Summary: | XPath can be very slow | ||||||||||||||||
---|---|---|---|---|---|---|---|---|---|---|---|---|---|---|---|---|---|
Product: | WebKit | Reporter: | Mark Rowe (bdash) <mrowe> | ||||||||||||||
Component: | XML | Assignee: | Alexey Proskuryakov <ap> | ||||||||||||||
Status: | RESOLVED FIXED | ||||||||||||||||
Severity: | Major | CC: | ap | ||||||||||||||
Priority: | P2 | ||||||||||||||||
Version: | 523.x (Safari 3) | ||||||||||||||||
Hardware: | Mac | ||||||||||||||||
OS: | OS X 10.4 | ||||||||||||||||
URL: | http://ejohn.org/apps/classname/xpath.html?r0=1173429259 | ||||||||||||||||
Attachments: |
|
Description
Mark Rowe (bdash)
2007-03-09 00:53:08 PST
I believe the problem is that //* enumerates all element children multiple times, removing the duplicates later. I have noticed this by code inspection before, but didn't expect //* to be a common idiom. I'm going to try some possible optimizations. Alexey, I'd encourage you to use Shark to see exactly where the time is being spent in this case. As I mentioned I was seeing a large amount of time spent under Attribute::createAttrIfNeeded, specifically related to processing of DOM subtree modified events. I'm not even sure why enumerating elements would lead to DOM subtrees being modified... I cannot see how the time spent in Attribute::createAttrIfNeeded() is related to processing DOM events - but it's clearly another factor to the overall slowness, because it's needlessly called during XPath attribute node enumeration. Attribute::createAttrIfNeeded creates a DOM text node for the attribute value. When it adds itself to the Attribute via appendChild this results in a subtree modification event being dispatched. It seems a bit bizarre that the event is dispatched in this case because it seems that the DOM is not being modified as such, rather it is being lazily created. Created attachment 13578 [details]
partial fix 1
I'm still not sure what the main culprit is (the DOM modification events do not seem to be a huge contributor, according to Shark), but this patch improves the performance a bit. The results are very inconsistent, though - sometimes I measure a 10% improvement, other times, a slowdown :-/
Comment on attachment 13578 [details]
partial fix 1
r=me
One thing that's clearly a slow idiom is having functions with a return type that's a Vector. Vector is not good for these purposes because returning one involves allocating an entire new vector every time. It's better to pass a Vector by value. Or we can wrap the vector so it works better as a return value type. Or we can carefully code so we get the C++ return value optimization; but that might not help enough.

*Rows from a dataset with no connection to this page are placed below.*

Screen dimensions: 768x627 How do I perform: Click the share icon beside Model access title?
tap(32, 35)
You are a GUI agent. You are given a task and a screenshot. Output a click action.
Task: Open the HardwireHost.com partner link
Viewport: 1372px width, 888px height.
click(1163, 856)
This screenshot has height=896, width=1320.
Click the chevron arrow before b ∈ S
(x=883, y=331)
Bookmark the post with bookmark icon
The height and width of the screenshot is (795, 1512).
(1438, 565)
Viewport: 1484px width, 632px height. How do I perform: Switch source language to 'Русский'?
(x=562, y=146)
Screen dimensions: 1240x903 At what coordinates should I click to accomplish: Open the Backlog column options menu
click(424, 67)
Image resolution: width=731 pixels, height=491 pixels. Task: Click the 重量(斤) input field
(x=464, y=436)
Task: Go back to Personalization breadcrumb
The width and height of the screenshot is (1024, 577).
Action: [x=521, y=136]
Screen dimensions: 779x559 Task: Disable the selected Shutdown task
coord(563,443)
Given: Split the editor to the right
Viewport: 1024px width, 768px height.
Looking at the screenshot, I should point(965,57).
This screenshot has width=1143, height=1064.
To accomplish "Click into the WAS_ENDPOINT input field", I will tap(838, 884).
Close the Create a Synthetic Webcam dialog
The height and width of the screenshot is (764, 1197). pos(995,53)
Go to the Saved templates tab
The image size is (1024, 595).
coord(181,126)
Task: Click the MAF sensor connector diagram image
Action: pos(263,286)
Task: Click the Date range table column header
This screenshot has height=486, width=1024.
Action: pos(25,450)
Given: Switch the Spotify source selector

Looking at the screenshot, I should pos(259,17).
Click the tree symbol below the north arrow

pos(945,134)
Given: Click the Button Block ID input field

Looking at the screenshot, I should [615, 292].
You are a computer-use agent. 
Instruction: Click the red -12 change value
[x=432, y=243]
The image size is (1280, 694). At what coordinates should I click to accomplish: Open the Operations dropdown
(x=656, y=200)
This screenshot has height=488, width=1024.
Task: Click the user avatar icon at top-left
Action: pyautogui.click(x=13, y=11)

Comment on attachment 13578 [details]
partial fix 1
Committed revision 20102, clearing the review flag.
It's particularly inefficient that NodeVector is a vector of RefPtrs. It has to hold onto its nodes because Attr nodes usually don't have any other references. Of course, re-creating Attr nodes all the time doesn't help, too.
See <https://bugzilla.mozilla.org/show_bug.cgi?id=208172> and <http://www.fiveanddime.net/firefox-1.5-source/mozilla/extensions/transformiix/docs/optimized-xpath.html.html> for ideas that were considered for Mozilla optimized XPath implementation. (In reply to comment #4) > It seems a bit bizarre that the event is dispatched in this case because > it seems that the DOM is not being modified as such, rather it is being > lazily created. AFAICT, these mutation events don't even go anywhere - they appear to be directly dispatched to the attribute's text node, which cannot have any listeners attached (because it has been just created). I'm going to verify this theory, and possibly add an optimization. Created attachment 13617 [details]
partial fix 2
This brings us almost on par with Firefox (16ms vs. 17ms on my G4, down from 48ms). But it comes with a number of comments:
1) I do not like short-circuiting appendChild() like this, it would be much better to just make it fast. However, that's definitely not a stabilization period work (and even changes in Attr.cpp look questionable in this regard).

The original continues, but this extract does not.